━━━ The input

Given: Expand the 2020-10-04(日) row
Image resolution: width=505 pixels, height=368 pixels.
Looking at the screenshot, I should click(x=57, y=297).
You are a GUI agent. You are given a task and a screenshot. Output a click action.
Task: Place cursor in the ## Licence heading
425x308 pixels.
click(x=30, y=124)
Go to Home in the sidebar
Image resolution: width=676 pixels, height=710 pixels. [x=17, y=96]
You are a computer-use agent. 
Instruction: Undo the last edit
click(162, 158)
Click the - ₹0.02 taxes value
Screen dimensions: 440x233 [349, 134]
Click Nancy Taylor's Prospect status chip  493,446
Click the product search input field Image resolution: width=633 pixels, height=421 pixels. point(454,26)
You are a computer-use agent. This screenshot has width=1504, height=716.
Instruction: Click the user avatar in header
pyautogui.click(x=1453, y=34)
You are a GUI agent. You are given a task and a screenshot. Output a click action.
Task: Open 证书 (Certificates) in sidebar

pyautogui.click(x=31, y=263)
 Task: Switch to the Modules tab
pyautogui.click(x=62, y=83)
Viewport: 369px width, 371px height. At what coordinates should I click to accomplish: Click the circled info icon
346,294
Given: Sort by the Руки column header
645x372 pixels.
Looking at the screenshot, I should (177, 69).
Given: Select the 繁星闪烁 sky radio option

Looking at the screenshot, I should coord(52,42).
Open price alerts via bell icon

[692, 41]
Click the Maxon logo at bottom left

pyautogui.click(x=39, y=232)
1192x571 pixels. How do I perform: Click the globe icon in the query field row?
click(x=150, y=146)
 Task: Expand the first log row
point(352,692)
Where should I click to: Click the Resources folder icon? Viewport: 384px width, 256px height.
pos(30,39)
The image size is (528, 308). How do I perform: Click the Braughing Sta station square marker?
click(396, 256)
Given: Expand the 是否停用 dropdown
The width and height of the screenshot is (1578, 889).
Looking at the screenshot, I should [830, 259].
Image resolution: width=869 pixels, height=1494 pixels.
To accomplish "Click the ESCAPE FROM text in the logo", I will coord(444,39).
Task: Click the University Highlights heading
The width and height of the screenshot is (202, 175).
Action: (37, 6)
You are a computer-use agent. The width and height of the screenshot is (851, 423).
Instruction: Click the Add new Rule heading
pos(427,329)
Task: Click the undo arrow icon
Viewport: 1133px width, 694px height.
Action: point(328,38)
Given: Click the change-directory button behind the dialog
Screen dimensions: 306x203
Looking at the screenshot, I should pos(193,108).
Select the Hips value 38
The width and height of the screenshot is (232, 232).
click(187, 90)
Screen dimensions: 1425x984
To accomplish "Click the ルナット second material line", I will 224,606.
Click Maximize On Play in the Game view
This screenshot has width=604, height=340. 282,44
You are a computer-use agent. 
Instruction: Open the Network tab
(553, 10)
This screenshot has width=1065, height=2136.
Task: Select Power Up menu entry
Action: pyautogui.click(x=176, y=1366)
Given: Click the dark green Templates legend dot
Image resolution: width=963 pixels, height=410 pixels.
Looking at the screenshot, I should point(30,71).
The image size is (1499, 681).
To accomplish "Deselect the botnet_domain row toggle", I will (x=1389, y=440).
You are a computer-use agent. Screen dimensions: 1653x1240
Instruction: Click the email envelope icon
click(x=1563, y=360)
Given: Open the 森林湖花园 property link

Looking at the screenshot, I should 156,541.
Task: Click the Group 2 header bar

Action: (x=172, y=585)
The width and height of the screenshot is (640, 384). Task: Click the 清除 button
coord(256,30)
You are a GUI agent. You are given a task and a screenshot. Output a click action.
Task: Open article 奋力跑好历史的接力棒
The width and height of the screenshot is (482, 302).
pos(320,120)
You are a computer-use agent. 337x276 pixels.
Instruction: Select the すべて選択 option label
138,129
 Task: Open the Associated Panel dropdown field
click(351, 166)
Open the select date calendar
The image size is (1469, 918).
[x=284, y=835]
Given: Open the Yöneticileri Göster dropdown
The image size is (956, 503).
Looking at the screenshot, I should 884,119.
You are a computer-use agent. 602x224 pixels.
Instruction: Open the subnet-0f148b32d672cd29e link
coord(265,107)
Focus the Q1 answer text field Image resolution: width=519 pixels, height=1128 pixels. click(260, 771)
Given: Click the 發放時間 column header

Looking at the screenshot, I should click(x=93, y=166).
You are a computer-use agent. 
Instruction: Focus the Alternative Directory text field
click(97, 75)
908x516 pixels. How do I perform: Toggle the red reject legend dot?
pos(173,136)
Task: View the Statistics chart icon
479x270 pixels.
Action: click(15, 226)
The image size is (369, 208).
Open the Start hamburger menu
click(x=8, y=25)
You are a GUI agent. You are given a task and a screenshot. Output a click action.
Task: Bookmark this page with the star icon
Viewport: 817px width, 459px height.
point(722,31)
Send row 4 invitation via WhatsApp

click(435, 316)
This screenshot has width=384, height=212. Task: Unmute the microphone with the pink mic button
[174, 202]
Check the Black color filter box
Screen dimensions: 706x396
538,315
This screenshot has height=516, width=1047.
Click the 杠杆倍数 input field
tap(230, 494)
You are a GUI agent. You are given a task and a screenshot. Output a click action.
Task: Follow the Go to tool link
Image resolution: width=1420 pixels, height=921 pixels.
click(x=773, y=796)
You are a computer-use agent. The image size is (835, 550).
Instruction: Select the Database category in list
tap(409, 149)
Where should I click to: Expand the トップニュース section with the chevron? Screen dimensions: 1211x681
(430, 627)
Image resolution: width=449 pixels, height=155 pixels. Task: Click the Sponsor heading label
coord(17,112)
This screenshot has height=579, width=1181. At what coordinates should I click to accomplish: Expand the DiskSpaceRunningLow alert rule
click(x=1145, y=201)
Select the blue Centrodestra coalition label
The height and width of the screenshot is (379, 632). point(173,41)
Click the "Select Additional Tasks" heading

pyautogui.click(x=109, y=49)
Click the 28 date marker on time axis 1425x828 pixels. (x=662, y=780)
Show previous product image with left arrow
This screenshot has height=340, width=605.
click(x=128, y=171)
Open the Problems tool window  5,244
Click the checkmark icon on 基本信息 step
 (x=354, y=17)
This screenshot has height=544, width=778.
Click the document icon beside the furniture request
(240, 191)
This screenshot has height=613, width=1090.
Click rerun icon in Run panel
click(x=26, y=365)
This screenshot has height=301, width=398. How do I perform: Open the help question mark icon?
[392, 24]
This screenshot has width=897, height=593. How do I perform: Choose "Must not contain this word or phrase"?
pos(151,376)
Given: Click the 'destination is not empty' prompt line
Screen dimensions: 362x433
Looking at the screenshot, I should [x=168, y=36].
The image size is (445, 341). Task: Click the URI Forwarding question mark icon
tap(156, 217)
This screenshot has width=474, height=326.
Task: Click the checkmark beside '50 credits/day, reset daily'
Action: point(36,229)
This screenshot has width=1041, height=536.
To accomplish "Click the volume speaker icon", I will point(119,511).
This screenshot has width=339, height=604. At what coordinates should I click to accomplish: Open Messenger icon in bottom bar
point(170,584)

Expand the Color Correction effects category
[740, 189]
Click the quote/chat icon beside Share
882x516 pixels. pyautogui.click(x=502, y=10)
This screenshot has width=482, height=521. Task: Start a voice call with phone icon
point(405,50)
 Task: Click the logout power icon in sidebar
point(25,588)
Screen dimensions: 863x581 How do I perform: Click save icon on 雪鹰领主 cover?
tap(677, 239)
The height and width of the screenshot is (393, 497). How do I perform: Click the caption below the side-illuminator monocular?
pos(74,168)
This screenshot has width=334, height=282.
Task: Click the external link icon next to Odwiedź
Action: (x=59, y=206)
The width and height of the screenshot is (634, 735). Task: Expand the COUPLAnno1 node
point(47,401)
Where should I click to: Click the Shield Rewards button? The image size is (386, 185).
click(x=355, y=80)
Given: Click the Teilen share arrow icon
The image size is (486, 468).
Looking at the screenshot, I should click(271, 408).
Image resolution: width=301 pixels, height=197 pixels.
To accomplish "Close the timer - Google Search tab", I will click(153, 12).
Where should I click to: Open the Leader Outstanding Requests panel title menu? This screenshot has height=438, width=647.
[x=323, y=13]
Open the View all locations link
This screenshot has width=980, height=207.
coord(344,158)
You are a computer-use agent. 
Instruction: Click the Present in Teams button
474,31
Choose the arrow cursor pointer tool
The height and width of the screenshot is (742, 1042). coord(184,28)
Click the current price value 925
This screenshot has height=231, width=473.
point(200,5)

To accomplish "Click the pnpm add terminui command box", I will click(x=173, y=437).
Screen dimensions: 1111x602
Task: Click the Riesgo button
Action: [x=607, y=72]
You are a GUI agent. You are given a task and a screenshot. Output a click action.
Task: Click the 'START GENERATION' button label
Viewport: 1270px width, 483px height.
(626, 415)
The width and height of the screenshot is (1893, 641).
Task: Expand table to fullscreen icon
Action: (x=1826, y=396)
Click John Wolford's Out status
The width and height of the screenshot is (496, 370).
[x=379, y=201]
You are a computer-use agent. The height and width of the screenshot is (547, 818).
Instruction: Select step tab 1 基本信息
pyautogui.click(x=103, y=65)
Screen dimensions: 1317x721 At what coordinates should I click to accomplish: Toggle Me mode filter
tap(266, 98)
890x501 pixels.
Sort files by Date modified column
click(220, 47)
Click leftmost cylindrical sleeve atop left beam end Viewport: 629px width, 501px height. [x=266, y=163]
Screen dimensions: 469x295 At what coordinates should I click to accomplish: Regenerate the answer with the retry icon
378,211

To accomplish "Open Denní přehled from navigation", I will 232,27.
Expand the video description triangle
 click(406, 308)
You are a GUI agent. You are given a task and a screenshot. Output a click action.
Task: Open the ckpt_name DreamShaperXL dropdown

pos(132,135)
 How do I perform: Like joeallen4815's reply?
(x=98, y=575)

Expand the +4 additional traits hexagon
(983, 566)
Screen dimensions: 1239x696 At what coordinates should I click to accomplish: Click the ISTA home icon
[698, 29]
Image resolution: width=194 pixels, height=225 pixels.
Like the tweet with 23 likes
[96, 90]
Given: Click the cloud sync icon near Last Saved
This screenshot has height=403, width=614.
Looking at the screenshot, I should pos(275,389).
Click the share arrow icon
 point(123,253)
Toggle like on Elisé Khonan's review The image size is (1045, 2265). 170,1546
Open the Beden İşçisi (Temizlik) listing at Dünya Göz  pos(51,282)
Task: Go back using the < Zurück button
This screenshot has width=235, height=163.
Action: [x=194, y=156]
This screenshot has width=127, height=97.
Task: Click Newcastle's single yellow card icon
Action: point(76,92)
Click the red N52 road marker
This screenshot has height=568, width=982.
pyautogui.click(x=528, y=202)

━━━━━━

= Objective =
Present every line of the items, from the very first one through the line containing "pyautogui.click(x=31, y=263)", as a Markdown table with the columns Row and Line, giving each line a row number and leaving out blank lines.

= Response =
| Row | Line |
|---|---|
| 1 | Given: Expand the 2020-10-04(日) row |
| 2 | Image resolution: width=505 pixels, height=368 pixels. |
| 3 | Looking at the screenshot, I should click(x=57, y=297). |
| 4 | You are a GUI agent. You are given a task and a screenshot. Output a click action. |
| 5 | Task: Place cursor in the ## Licence heading |
| 6 | 425x308 pixels. |
| 7 | click(x=30, y=124) |
| 8 | Go to Home in the sidebar |
| 9 | Image resolution: width=676 pixels, height=710 pixels. [x=17, y=96] |
| 10 | You are a computer-use agent.  |
| 11 | Instruction: Undo the last edit |
| 12 | click(162, 158) |
| 13 | Click the - ₹0.02 taxes value |
| 14 | Screen dimensions: 440x233 [349, 134] |
| 15 | Click Nancy Taylor's Prospect status chip  493,446 |
| 16 | Click the product search input field Image resolution: width=633 pixels, height=421 pixels. point(454,26) |
| 17 | You are a computer-use agent. This screenshot has width=1504, height=716. |
| 18 | Instruction: Click the user avatar in header |
| 19 | pyautogui.click(x=1453, y=34) |
| 20 | You are a GUI agent. You are given a task and a screenshot. Output a click action. |
| 21 | Task: Open 证书 (Certificates) in sidebar |
| 22 | pyautogui.click(x=31, y=263) |